TASK
Which lines have the string "agent"? Copy all of them from the entries below.

GIVEN RECORDS
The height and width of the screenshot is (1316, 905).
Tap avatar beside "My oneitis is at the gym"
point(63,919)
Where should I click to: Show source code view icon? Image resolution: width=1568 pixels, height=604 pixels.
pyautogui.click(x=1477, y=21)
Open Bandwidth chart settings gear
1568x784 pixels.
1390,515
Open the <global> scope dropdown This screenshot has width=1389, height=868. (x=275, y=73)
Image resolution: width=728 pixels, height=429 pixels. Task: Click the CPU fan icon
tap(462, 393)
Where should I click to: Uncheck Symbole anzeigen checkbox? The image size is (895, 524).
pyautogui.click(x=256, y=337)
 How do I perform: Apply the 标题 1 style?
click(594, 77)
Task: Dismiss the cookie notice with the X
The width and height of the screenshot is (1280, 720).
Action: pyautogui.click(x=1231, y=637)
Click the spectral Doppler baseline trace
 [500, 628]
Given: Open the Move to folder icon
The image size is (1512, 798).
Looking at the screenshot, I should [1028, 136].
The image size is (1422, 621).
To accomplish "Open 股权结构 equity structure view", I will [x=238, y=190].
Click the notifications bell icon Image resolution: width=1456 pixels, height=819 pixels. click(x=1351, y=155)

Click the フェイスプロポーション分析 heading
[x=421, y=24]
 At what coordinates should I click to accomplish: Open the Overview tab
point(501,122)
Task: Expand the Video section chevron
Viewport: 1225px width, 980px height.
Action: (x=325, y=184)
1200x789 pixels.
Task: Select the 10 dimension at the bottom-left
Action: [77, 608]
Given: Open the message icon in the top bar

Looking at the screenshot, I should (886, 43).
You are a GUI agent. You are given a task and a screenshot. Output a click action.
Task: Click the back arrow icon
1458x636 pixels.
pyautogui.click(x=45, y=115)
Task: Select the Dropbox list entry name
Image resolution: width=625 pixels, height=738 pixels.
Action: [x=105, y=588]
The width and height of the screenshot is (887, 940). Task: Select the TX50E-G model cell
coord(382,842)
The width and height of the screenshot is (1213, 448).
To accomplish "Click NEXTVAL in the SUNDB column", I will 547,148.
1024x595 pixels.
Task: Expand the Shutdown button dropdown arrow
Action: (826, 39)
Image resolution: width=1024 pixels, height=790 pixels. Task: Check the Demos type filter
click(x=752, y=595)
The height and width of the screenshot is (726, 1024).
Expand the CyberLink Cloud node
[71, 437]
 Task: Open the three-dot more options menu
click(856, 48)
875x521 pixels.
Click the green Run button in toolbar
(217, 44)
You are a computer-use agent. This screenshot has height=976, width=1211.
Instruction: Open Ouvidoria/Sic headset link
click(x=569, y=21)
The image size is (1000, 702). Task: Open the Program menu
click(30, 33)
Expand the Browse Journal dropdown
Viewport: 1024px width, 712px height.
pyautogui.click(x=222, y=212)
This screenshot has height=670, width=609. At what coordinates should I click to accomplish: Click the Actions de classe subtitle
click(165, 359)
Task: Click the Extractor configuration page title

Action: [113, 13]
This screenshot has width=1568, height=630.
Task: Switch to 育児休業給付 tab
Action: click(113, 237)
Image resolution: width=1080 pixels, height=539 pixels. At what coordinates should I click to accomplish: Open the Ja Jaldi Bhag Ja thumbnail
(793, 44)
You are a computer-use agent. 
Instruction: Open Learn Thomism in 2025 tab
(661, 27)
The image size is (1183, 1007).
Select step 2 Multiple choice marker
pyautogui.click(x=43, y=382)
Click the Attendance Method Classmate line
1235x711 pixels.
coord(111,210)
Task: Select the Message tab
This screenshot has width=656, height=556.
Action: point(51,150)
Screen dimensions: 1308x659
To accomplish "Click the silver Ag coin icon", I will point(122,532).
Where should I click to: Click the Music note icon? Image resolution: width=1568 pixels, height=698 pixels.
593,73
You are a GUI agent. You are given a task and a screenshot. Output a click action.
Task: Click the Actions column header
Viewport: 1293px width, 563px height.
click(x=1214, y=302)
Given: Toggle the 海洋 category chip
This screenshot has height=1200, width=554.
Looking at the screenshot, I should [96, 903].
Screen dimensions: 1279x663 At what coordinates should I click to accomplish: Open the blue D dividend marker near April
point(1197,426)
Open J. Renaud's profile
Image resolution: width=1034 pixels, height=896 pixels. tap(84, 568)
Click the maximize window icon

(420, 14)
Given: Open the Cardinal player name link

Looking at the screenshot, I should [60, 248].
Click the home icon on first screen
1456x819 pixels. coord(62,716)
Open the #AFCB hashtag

RESPONSE AREA
You are a GUI agent. You are given a task and a screenshot. Output a click action.
You are a computer-use agent. This screenshot has height=976, width=1211.
You are a computer-use agent. 
You are a GUI agent. You are given a task and a screenshot. Output a click action.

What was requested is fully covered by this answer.